---------- EXTRAIT DU TEXTE ----------

Yannick Cartailler a passé une bonne partie de sa vie professionnelle à l’étranger. De retour en terres natales d’Auvergne, il a créé et développé plusieurs sociétés. Entrepreneur engagé, il est aujourd’hui le référent Auvergne du mouvement Les Forces Françaises de l’Industrie. Quel avenir pour les écosystèmes industriels français ? Peut-on vraiment réindustrialiser la France ? Rencontre avec un passionné de l’Auvergne et de ses richesses.
Avant de parler des Forces Françaises de l’Industrie et de la place de l’industrie en Auvergne, pouvez-vous nous raconter votre riche parcours professionnel ?
Je suis originaire de Saint-Dier d’Auvergne dans le Livradois-Forez. Je garde un excellent souvenir de ma jeunesse, entouré par la nature. Après une prépa HEC à Blaise Pascal à Clermont-Ferrand qui me permettait de poursuivre dans différentes villes de France, j’ai opté pour l’ESC Clermont Business School. À cette époque, je voulais rester étudier et vivre en Auvergne. Une fois diplômé en 92, j’ai eu l’opportunité de faire un VIE à Dubaï, au consulat français. J’avais pour mission d’aider les entreprises françaises à exporter dans cette zone.
Après cela, pendant plus de 20 ans, j’ai poursuivi mon parcours professionnel en faisant des allers-retours entre la France et le reste du monde. Encore à Dubaï, pendant trois ans, pour contribuer à la mise en place du premier hypermarché Continent du Moyen-Orient. Ensuite, vers Lyon pour le groupe Casino, puis toujours pour le même groupe, en Argentine, pour développer de nouveaux concepts commerciaux.

----------

TRAVAIL DEMANDÉ:
1/ Répondez aux questions suivantes d'après l'entretien.
(a) De quelle commune Yannick Cartailler est-il originaire ?
(b) Quelle école a-t-il choisie après sa prépa HEC ?
(c) Dans quel pays a-t-il travaillé pour le groupe Casino afin de développer de nouveaux concepts commerciaux ?
2/ Recopiez à l'identique le passage de l'entretien qui va de « Je suis originaire » à « dans cette zone. ».

---------- DONNÉES FOURNIES ----------

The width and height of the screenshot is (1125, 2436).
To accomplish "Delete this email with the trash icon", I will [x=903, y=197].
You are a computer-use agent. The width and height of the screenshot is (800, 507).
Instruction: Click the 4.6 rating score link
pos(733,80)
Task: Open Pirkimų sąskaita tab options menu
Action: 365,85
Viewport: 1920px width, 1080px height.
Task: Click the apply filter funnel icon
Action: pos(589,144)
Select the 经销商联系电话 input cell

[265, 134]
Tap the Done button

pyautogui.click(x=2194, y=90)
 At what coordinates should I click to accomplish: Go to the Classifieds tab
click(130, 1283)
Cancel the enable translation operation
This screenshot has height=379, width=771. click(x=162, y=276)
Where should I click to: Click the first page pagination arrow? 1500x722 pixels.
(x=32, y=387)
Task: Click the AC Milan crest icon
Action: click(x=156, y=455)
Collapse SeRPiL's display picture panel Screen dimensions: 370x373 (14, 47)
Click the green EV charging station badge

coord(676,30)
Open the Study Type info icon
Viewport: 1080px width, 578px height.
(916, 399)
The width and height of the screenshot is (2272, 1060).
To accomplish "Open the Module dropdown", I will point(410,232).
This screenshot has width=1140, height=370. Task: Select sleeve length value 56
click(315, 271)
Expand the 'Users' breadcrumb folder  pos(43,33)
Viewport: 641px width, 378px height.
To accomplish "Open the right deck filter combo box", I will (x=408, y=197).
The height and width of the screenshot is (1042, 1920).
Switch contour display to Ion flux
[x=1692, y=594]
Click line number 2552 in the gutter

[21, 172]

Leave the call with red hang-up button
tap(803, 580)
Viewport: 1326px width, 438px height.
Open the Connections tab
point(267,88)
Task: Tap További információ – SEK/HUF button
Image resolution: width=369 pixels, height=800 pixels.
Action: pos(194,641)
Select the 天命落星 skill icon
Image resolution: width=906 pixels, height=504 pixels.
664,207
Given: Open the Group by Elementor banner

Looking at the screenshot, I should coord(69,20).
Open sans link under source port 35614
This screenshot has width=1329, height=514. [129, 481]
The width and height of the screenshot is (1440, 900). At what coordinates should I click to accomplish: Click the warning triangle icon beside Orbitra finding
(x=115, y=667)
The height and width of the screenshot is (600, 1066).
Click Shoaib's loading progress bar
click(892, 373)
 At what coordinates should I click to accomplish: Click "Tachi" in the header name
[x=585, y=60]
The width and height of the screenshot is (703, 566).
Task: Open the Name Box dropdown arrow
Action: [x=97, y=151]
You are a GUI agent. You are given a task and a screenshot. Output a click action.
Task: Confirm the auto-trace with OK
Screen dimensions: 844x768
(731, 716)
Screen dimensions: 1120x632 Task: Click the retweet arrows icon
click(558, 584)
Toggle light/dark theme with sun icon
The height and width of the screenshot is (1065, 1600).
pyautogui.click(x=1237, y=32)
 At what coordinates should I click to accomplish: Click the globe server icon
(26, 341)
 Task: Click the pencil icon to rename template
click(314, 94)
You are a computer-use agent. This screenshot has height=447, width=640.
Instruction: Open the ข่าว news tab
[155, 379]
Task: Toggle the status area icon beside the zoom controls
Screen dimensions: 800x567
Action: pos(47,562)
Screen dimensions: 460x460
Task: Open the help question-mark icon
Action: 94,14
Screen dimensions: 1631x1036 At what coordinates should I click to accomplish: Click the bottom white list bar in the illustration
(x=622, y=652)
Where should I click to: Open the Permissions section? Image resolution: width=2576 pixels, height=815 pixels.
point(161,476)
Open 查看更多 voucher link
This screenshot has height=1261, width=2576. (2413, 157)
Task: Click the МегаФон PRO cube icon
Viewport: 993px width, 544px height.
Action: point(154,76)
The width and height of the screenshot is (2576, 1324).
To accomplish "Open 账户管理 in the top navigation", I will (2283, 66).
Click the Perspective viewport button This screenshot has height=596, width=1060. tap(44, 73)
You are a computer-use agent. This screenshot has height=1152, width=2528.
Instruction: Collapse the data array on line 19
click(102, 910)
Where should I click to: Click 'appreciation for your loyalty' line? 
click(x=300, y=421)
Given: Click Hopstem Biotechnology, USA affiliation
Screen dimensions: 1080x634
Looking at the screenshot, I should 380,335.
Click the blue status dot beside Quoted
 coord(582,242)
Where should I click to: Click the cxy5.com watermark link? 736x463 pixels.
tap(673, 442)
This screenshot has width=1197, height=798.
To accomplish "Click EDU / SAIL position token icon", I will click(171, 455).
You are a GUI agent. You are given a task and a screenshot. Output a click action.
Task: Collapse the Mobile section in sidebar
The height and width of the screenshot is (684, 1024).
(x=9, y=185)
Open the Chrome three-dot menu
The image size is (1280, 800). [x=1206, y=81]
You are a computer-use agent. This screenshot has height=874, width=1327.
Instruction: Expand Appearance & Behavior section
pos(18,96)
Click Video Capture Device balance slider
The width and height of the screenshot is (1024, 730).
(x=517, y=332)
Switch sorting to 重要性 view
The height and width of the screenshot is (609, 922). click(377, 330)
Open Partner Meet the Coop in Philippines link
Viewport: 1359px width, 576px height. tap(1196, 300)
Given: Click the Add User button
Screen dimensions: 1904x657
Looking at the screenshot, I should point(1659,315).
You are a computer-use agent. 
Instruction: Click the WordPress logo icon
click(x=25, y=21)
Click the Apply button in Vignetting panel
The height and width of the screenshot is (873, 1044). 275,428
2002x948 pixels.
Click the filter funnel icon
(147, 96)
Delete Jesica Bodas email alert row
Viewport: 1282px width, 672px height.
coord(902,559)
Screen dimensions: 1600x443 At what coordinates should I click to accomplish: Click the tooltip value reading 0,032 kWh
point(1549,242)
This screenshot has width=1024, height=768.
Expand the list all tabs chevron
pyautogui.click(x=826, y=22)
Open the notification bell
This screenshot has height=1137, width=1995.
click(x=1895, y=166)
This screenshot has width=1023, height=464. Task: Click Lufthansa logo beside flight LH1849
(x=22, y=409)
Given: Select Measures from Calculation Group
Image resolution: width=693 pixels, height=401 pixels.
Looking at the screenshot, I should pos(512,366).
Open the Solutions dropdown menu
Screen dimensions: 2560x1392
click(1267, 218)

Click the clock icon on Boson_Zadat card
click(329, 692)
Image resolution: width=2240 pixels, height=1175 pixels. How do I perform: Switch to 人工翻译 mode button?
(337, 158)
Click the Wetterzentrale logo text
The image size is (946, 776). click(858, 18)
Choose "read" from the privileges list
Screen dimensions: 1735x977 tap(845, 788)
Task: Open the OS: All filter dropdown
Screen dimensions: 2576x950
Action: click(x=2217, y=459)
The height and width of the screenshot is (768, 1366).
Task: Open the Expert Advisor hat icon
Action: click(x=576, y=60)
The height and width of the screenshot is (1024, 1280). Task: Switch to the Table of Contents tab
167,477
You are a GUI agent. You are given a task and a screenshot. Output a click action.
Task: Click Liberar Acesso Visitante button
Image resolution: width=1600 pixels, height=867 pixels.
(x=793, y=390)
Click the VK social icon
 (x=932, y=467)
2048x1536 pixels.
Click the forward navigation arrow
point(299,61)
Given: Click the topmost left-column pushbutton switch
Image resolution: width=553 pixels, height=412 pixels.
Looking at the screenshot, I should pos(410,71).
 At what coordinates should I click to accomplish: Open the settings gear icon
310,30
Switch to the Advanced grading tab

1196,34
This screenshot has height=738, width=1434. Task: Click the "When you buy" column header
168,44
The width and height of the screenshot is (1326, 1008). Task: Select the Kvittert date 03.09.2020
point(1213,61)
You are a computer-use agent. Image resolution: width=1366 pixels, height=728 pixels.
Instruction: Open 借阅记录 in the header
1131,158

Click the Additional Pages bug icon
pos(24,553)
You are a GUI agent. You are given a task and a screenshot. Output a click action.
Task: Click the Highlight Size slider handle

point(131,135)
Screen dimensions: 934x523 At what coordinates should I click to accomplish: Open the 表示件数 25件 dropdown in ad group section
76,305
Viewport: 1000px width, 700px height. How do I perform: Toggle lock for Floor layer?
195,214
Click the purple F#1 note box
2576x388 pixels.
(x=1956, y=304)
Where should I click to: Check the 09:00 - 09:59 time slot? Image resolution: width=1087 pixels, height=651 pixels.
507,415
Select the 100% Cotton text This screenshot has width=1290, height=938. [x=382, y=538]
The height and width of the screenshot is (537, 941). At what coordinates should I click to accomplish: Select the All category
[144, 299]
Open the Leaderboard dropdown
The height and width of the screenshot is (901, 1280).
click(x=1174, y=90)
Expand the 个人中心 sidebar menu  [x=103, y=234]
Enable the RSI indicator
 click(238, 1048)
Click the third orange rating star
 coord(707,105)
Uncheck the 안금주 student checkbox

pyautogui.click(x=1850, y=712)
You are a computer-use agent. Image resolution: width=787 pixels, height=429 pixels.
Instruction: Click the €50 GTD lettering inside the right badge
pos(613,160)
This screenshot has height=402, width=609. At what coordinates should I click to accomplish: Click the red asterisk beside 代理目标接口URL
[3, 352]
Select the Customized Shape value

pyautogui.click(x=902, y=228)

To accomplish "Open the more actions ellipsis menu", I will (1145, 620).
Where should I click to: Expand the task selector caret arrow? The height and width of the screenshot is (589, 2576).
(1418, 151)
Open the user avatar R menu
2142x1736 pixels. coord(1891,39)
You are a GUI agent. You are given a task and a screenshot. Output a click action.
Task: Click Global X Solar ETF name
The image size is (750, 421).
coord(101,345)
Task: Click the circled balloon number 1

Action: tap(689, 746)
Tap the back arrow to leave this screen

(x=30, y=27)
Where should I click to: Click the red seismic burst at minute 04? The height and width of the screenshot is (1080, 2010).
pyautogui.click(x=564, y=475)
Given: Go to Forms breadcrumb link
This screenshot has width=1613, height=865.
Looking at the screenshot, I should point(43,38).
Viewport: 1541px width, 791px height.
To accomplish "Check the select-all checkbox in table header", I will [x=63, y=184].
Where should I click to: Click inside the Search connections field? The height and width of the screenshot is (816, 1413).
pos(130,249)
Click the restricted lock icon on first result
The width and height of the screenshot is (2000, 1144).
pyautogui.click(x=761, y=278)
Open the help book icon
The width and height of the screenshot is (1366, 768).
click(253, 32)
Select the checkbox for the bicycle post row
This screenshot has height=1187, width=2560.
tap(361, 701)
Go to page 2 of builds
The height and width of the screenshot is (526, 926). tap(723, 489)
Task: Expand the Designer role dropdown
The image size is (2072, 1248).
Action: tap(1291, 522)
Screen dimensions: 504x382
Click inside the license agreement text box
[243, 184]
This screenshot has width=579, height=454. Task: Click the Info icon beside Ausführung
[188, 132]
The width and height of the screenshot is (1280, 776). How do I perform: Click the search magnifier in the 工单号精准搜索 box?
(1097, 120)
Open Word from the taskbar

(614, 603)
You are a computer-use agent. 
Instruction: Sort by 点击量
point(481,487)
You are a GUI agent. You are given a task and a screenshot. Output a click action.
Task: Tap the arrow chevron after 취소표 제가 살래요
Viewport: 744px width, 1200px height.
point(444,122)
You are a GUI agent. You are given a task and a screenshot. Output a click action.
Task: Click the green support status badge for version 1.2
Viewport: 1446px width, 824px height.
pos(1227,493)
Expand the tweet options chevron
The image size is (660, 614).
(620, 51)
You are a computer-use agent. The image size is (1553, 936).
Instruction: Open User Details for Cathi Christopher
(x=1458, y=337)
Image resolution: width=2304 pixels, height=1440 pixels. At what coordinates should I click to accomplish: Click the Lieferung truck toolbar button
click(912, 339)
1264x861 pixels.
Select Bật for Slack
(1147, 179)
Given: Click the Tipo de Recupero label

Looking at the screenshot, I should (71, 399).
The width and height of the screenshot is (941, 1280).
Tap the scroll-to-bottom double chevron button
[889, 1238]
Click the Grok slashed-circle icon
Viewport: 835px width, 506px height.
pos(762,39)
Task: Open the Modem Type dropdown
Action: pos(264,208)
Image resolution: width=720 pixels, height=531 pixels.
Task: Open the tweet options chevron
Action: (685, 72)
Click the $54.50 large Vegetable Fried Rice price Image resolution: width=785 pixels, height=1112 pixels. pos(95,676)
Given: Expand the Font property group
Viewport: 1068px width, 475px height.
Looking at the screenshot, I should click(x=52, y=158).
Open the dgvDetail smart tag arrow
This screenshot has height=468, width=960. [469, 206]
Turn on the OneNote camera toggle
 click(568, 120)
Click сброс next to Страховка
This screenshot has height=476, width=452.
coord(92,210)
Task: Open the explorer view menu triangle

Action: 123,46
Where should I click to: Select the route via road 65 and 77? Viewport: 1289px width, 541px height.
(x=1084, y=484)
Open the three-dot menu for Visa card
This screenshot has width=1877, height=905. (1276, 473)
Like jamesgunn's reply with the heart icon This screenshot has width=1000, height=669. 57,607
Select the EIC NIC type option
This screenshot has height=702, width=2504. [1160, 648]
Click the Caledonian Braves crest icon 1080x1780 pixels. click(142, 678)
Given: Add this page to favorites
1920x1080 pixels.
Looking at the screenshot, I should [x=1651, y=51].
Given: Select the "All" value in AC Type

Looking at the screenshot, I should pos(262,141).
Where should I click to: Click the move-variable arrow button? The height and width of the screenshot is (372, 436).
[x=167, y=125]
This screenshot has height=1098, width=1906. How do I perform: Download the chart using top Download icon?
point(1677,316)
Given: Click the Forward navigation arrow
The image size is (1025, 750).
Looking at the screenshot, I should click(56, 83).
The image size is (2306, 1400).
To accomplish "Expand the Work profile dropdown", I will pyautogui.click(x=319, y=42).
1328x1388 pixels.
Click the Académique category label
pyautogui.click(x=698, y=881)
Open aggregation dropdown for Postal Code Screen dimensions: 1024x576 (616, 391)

----------

RÉSULTATS:
1/
(a) Saint-Dier d'Auvergne, dans le Livradois-Forez.
(b) L'ESC Clermont Business School.
(c) L'Argentine.

2/
Je suis originaire de Saint-Dier d’Auvergne dans le Livradois-Forez. Je garde un excellent souvenir de ma jeunesse, entouré par la nature. Après une prépa HEC à Blaise Pascal à Clermont-Ferrand qui me permettait de poursuivre dans différentes villes de France, j’ai opté pour l’ESC Clermont Business School. À cette époque, je voulais rester étudier et vivre en Auvergne. Une fois diplômé en 92, j’ai eu l’opportunité de faire un VIE à Dubaï, au consulat français. J’avais pour mission d’aider les entreprises françaises à exporter dans cette zone.